Mike McCahill 

Streetdance Family review – from Barking to the world championships

This heartening dance-contest doc follows U-16 crew Entity to the big leagues, but shakes up the formula with an element of surprise
  
  

Community spirit … Entity in Streetdance Family
Community spirit … Entity in Streetdance Family Photograph: film company handout


Not strictly affiliated to the established British franchise, this cheery documentary nevertheless rotates in similar circles, tracking U-16 dance crew Entity from their Barking clubhouse to the world championships in Bochum. Directors Debbie Shuter and Adam Tysoe shake up the usual contest-doc choreography by remaining open to the element of surprise. While the kids bust spectacular moves, the mums get tiddly on the sidelines, and the UK’s streetdance ambassador is revealed as a greying Greg Davies-alike named Derek.

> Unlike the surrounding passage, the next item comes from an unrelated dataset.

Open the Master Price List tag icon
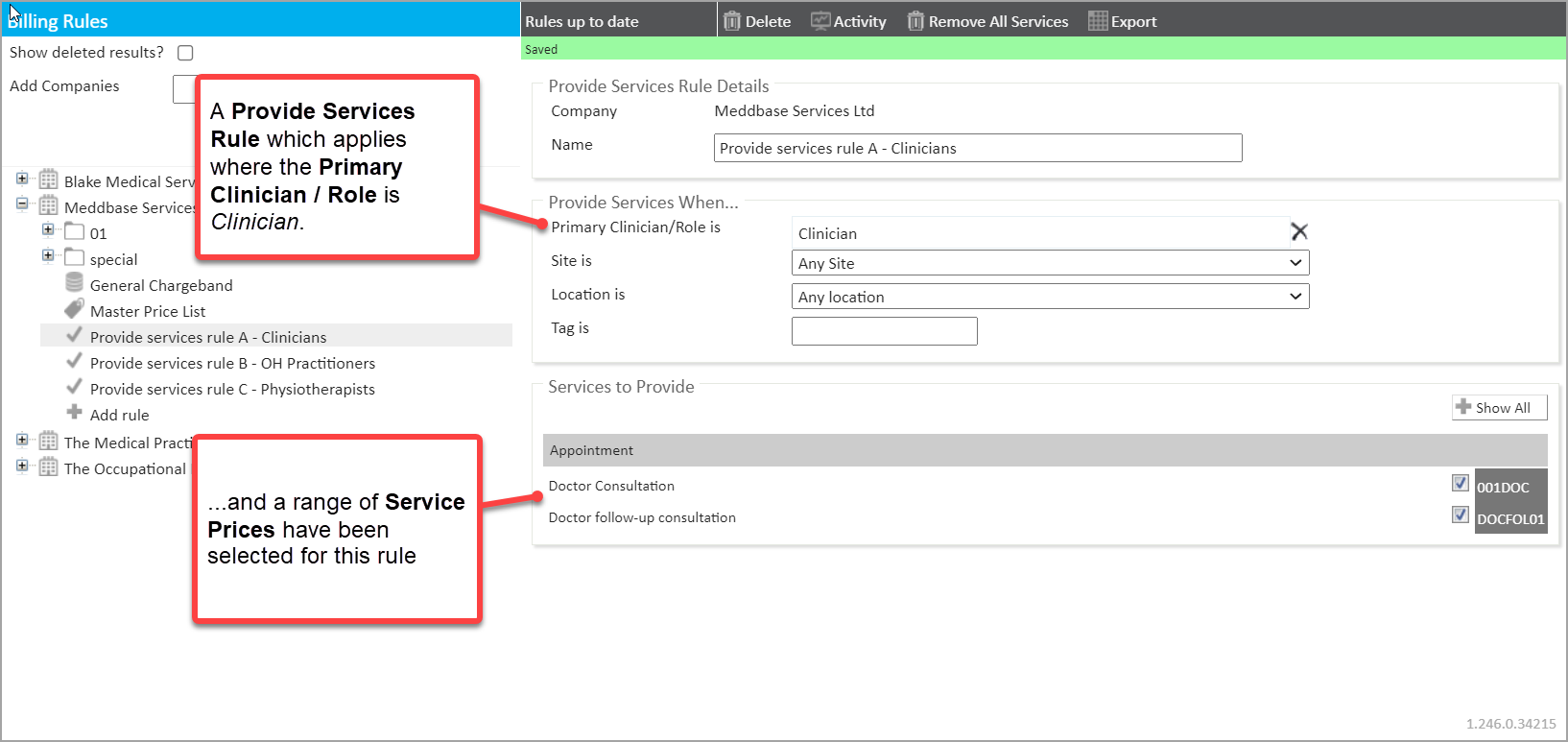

Objectivity is soon abandoned – the film-makers’ son Ethan is in this troupe, so on-screen graphics deploy the first-person plural – yet that’s a small sacrifice set against the heartening community spirit evoked either side of the camera: here are people working against the odds, with presumably limited resources, to give these youngsters a rare sense of achievement. More than any Britain’s Got Talent montage, it makes backflips and voguing seem an urgent, possibly even life-altering concern.